WHAT IS BEING ASKED:
Collect every line of the records below that contains the word "chart".

[[ GIVEN RECORDS, beginning ]]

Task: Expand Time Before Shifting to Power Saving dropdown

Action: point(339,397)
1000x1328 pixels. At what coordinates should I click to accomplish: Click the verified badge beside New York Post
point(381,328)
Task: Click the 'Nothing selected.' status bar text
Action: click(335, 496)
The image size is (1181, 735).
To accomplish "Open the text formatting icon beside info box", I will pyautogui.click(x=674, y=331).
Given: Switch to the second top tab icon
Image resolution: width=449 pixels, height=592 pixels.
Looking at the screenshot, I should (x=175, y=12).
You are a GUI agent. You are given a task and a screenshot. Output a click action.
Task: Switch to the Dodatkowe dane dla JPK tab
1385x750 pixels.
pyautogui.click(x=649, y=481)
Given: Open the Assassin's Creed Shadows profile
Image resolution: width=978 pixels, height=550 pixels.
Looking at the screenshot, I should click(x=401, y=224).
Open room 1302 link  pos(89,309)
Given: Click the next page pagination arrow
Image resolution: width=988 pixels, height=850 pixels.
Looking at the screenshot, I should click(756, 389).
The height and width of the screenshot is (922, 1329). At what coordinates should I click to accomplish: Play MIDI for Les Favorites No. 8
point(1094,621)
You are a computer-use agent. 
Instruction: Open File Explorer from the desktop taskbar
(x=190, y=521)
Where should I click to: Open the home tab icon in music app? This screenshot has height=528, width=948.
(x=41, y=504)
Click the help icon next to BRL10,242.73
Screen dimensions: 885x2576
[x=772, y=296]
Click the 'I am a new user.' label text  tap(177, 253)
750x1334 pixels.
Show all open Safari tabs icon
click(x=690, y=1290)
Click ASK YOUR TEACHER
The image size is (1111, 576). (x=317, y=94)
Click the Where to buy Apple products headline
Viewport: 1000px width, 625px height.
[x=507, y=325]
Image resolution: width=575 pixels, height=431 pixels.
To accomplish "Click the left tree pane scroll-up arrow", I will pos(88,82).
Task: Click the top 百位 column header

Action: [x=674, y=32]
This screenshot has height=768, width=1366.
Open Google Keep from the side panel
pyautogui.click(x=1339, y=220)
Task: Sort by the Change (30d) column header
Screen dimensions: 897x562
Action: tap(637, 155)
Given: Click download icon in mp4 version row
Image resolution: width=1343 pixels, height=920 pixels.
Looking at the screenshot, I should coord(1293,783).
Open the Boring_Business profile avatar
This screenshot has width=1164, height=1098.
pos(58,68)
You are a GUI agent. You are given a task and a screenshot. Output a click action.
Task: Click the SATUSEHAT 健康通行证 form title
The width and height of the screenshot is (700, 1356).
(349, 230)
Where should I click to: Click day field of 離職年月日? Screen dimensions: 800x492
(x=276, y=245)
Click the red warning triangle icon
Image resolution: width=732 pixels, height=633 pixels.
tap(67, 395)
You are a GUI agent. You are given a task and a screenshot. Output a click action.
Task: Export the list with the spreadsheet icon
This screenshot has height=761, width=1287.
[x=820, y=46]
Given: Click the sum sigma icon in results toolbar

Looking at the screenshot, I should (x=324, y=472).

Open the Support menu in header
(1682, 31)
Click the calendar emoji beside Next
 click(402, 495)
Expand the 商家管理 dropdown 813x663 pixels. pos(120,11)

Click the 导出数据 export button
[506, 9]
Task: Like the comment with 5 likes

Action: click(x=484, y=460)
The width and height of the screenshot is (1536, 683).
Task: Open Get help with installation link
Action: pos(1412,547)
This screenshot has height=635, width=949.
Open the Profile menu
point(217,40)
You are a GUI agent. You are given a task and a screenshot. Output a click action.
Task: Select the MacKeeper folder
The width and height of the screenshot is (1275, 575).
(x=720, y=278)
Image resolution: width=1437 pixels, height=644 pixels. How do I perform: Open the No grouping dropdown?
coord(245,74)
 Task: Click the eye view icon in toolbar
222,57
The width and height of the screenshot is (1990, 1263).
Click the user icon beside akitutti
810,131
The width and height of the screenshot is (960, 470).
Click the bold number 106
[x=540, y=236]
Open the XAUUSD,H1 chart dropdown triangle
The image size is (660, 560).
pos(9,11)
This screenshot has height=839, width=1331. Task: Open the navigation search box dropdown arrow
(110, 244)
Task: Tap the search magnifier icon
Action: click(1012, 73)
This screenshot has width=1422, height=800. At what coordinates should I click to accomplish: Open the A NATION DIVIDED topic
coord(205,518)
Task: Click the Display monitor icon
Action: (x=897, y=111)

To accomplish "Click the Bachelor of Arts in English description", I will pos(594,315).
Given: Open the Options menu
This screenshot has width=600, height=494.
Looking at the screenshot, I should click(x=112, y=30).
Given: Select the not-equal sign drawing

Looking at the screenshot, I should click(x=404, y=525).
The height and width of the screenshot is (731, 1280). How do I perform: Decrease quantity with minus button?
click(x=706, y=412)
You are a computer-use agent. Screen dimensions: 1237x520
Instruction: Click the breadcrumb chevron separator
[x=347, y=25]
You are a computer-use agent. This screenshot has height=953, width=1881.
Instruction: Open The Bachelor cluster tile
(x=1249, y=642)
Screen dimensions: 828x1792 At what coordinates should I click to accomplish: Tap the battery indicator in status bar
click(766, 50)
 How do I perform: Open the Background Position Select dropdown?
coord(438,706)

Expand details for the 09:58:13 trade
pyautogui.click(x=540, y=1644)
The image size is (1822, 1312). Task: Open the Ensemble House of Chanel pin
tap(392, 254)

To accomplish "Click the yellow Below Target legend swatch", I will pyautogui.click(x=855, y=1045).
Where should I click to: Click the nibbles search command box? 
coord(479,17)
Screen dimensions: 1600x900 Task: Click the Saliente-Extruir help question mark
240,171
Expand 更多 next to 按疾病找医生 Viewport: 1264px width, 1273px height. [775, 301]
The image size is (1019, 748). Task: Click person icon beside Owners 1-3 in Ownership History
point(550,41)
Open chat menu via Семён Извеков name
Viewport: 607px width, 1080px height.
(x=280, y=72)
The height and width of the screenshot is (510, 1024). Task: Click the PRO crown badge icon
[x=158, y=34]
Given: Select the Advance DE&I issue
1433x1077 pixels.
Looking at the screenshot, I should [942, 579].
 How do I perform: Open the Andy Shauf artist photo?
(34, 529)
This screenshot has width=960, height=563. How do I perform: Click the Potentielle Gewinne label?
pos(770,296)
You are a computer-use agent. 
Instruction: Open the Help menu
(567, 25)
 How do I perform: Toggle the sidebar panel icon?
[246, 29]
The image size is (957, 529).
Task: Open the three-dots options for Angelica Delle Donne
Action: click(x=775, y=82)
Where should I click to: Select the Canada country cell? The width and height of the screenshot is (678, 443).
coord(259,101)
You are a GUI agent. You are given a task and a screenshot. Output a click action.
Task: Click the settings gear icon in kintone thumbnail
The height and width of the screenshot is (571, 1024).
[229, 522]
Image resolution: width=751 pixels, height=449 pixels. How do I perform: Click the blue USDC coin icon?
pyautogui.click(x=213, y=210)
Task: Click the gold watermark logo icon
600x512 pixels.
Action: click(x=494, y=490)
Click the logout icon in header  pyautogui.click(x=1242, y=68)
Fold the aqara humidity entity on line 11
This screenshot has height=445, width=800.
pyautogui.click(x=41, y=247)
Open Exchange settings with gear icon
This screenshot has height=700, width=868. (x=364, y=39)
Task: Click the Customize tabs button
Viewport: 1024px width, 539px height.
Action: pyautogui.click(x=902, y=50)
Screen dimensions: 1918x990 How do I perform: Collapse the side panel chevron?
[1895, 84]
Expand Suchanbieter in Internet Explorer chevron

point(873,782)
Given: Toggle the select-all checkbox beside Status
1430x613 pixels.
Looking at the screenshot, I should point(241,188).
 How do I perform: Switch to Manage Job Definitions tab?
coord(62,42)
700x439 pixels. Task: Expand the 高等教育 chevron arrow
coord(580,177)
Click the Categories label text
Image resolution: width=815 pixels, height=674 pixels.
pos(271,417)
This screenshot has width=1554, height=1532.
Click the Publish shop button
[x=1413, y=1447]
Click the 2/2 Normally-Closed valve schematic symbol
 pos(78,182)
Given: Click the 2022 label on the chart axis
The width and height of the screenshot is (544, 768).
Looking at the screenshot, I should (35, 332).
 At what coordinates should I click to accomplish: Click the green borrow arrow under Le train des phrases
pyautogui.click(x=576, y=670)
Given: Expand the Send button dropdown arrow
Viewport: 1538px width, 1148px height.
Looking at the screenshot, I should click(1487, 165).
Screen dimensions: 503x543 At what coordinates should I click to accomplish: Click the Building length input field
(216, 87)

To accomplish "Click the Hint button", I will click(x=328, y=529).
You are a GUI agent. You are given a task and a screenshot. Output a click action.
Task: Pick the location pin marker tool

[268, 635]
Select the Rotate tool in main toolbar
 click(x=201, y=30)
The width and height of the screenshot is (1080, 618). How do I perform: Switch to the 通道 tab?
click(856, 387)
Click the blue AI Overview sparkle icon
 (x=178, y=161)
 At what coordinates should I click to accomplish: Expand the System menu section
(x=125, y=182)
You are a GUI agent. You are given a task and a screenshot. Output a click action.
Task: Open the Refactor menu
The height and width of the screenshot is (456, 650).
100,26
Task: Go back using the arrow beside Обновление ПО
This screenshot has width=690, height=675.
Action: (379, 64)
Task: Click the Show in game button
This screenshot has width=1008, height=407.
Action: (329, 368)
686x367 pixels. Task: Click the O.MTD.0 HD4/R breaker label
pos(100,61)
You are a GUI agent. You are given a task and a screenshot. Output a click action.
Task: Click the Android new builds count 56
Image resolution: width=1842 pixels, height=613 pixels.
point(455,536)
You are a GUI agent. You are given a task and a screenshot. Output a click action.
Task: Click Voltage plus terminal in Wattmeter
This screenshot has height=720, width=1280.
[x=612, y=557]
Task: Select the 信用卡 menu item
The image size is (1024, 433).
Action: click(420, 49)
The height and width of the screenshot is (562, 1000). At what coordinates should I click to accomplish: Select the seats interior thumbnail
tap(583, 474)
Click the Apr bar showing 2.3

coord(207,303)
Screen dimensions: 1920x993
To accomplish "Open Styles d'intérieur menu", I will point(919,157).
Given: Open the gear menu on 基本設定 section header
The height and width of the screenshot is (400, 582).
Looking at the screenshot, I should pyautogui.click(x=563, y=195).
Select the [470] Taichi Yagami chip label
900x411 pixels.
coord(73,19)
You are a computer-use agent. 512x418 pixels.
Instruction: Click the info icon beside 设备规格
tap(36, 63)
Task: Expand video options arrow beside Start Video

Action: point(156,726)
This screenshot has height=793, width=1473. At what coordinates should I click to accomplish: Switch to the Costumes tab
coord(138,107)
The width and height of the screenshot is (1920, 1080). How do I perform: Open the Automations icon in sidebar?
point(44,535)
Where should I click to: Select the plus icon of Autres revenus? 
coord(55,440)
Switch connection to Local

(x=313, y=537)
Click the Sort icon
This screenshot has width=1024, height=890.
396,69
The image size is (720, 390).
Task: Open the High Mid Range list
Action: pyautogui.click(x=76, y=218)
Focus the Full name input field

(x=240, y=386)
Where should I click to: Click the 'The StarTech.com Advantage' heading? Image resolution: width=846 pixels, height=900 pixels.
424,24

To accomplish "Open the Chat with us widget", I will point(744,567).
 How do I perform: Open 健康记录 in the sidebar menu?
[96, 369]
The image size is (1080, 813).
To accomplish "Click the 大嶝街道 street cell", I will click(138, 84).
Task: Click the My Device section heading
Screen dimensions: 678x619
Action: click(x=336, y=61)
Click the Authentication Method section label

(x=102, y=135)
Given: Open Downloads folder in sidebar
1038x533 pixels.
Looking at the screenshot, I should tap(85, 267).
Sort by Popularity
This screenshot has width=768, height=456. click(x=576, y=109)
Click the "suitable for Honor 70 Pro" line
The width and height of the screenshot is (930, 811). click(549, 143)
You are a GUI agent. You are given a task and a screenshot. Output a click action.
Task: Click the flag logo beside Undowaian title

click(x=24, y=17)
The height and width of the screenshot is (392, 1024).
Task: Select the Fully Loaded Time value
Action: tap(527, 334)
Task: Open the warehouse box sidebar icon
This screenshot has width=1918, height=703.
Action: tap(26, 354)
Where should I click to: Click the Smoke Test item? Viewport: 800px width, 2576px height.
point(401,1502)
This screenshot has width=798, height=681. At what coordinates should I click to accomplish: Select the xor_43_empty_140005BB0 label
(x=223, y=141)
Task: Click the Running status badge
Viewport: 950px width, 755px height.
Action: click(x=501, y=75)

[[ GIVEN RECORDS, end ]]

EXERCISE RESULT:
Open the XAUUSD,H1 chart dropdown triangle
Given: Click the 2022 label on the chart axis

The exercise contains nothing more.